The following are experiments that the writer has conducted and purposely taken to the extreme in order to (a) illustrate a point and (b) experience reactions and observations first hand. It is not likely that the average reader would go to these extremes but some more subtle variations of these experiments will still provide similar insight or reactions.
WearCam concept: MaybeCam
Maybe CameraYou cannot patent a mere "idea", but, rather, the idea must first be reduced to practice. Similarly, you cannot copyright an idea, it must first manifest itself as some tangible form. Conceptual art, however, provides us with a means where the idea itself is the contribution.
- Take one piece 1/8 inch black or dark acrylic, cut to 3 by 4 inches.
- Obtain a bulky sweatshirt in your size.

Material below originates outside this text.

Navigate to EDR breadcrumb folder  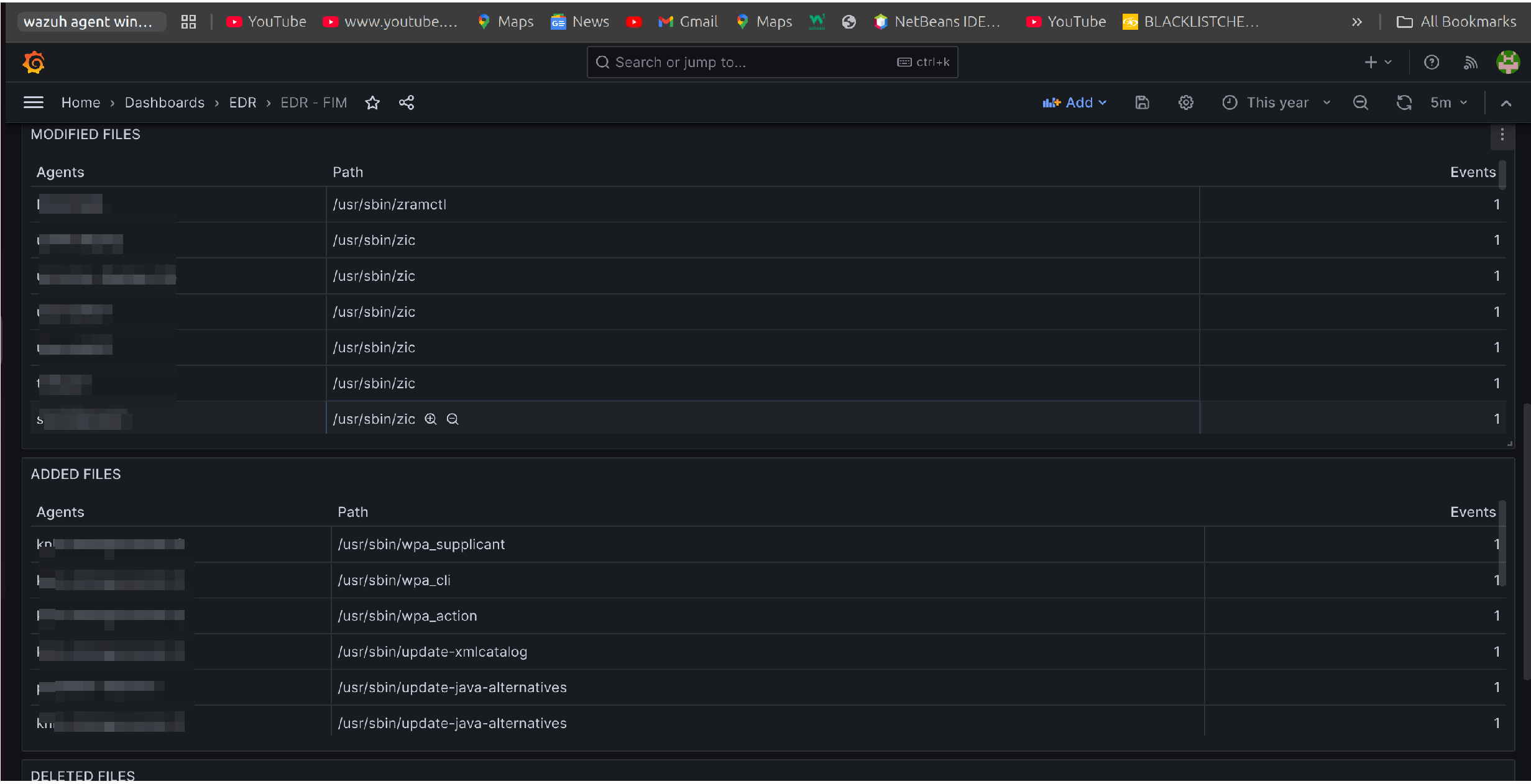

For your protection, a video record of you and your establishment may be transmitted and recorded at remote locations.Lay out the lettering so as to leave room for the acrylic between the words "locations" and "ALL" ("locations" to be at the end of one line of text, and "ALL" to begin the next line of text).
ALL CRIMINAL ACTS PROSECUTED
- Affix the acrylic securely to the shirt.

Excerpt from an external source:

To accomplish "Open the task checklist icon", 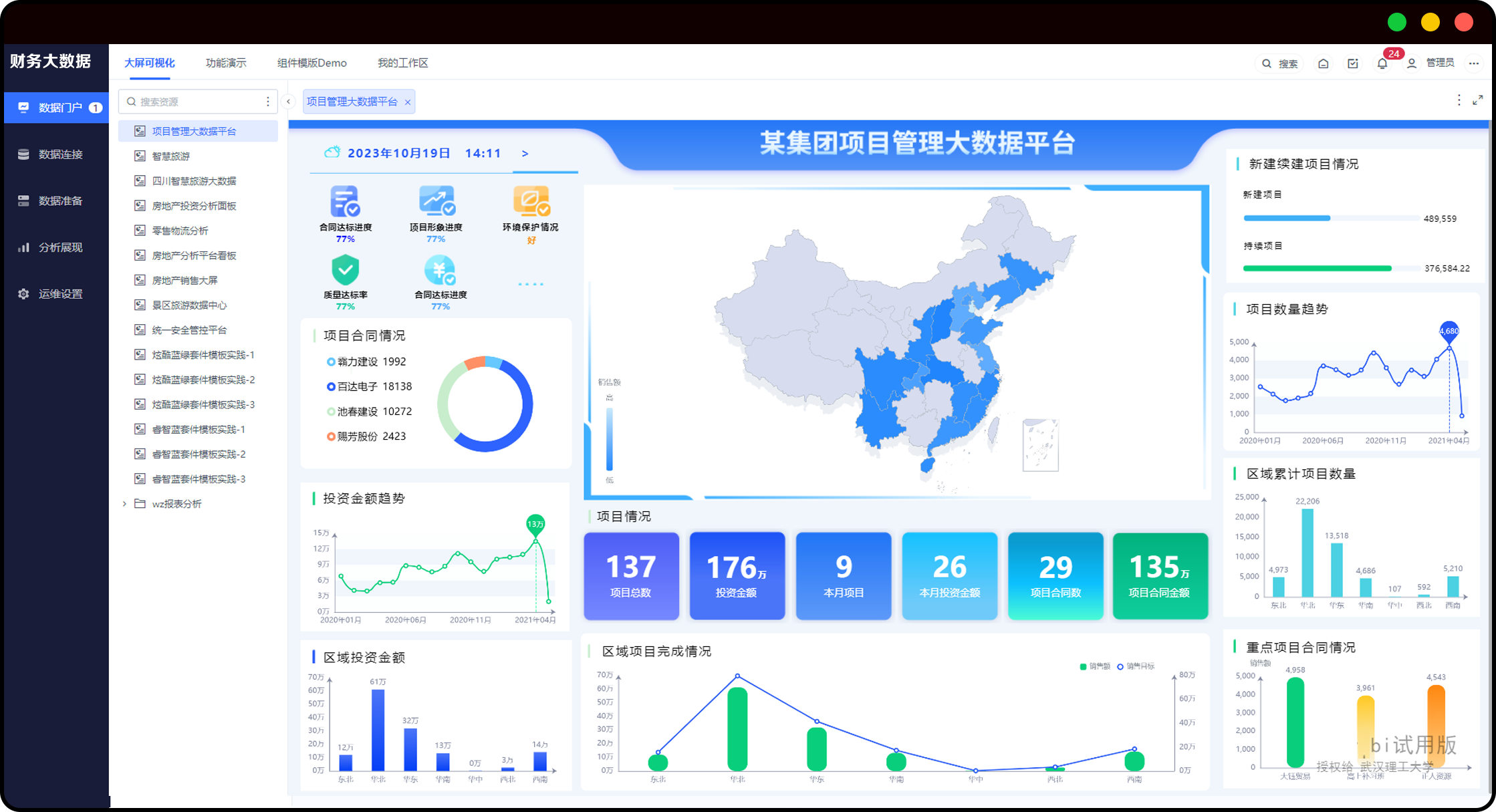I will [1352, 63].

- Wear the completed shirt into a department store or other location where
- video surveillance is used but
- photography is prohibited (this criterion can be determined experimentally even before the shirt is made, by entering the proposed establishment with a 35mm camera or the like, and taking pictures within said establishment in a somewhat obvious manner).

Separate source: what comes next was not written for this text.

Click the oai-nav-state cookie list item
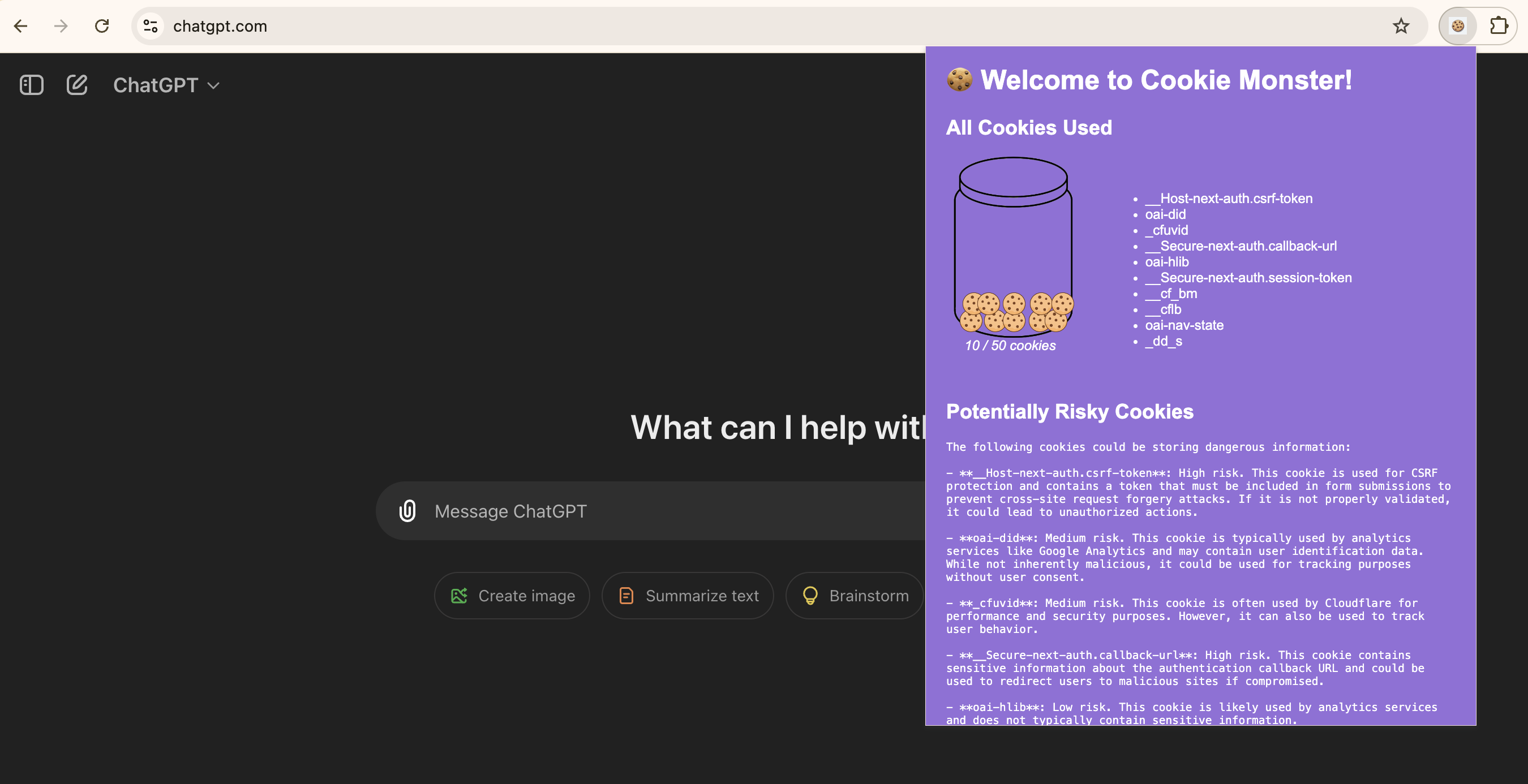 click(x=1184, y=325)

The above piece is entitled "Maybe Camera --- Who's Paranoid?". Just as the customer doesn't know what's in the mysterious ceiling dome of wine-dark opacity, and must therefore be on his best behaviour at all times, so too, the shopkeeper doesn't know what's inside the customer's shirt, and likewise must be on his best behaviour at all times.
Probably CameraDepending on the level of paranoia, if `Maybe-Camera...' is not "understood" by your audience, then perhaps the following conceptual/performance/reflectionist piece would be:
- Obtain one miniature (12 inches in diameter or smaller) ceiling dome of wine-dark opacity, together with a camera and pan-tilt-zoom mechanism suitable for that dome.
- Affix dome to backpack, facing backwards, cutting appropriate mounting hole in backback, leaving sufficient space, and installing appropriate housing for camera and pan-tilt-zoom mechanism. Leave the camera out for the time being.
- Insert a small battery powered computer equipped with video capture hardware, and means of controlling the function of the pan-tilt-zoom controls automatically.
- Insert into the pack, means of wireless communication to/from the Internet, or to/from an Internet gateway/server.
- Prepare software to allow the function of the apparatus to be controlled remotely via a WWW page, with ability to capture and display images from the camera if the camera is present. Make this WWW page world-accessible and known to various people around the world.
- Leave the work area and have someone else do the final assembly in your absence, according to the following instructions: Roll two dice, and:
- If the total comes to two or three, insert into the dome a small light bulb, affixed to the pan-tilt-zoom sensor but connected to it in no way, together with sufficient ballast into the pack to make up the difference in weight between the bulb and the camera, so that the wearer could not determine this difference by weight.
- If the dice total exceeds three, insert the camera, properly mounting it and connecting it to video digitizer. Verify its operation using a Web browser of your choice.
- Wear backpack together with shirt (`Maybe Camera...'), into a record store, preferably Tower Records, where ceiling domes of wine-dark opacity are used. If asked if it is a camera, or what it is, indicate that you're not certain, but point out the domes upon their ceiling and indicate the similarity, so that perhaps it could be a light fixture. (Security guards at Tower records have informed the author that their ceiling domes of wine-dark opacity are "light fixtures")
No CameraDan Graham uses video time delay together with mirrors, etc., to create a delay between cause and effect. His video feedback involves both senses of the word "feedback": (1) the cameras "sees" the screen which is displaying the output from the camera, and (2) the users who see themselves on the screen adjust their behaviour according to this psychological "feedback". A conceptual piece, involving time-delay, to symbolize the disjointness between cause and effect that video recording creates is now described:
- Place pinhole camera and microphone into baseball cap, and record video from an establishment where photography, filming, and the like is strictly prohibited, but where video surveillance is used, and where there are documented cases of hidden cameras having been used. While recording video, talk to members of establishment, including manager. Ask whether or not they use video surveillance, and if so, why they are videotaping you without your permission. Ask what their "ceiling domes of wine-dark opacity" are, if any are present.
- Leave this establishment, and return with the following, but without the camera:
- Flat-panel television screen affixed to shirt.
- Source of previously recorded video material.
- Means of switching between previously recorded material and standard broadcast television channels.
- Play the previously recorded video on the television screen, and if you are informed that photography, filming, or the like, is prohibited, indicate that there is NO CAMERA, and that what you are wearing is merely a television. Switch through the various channels, indicating that one of them (the one playing the previously recorded material) looks like it "must be a local channel --- a VERY local channel".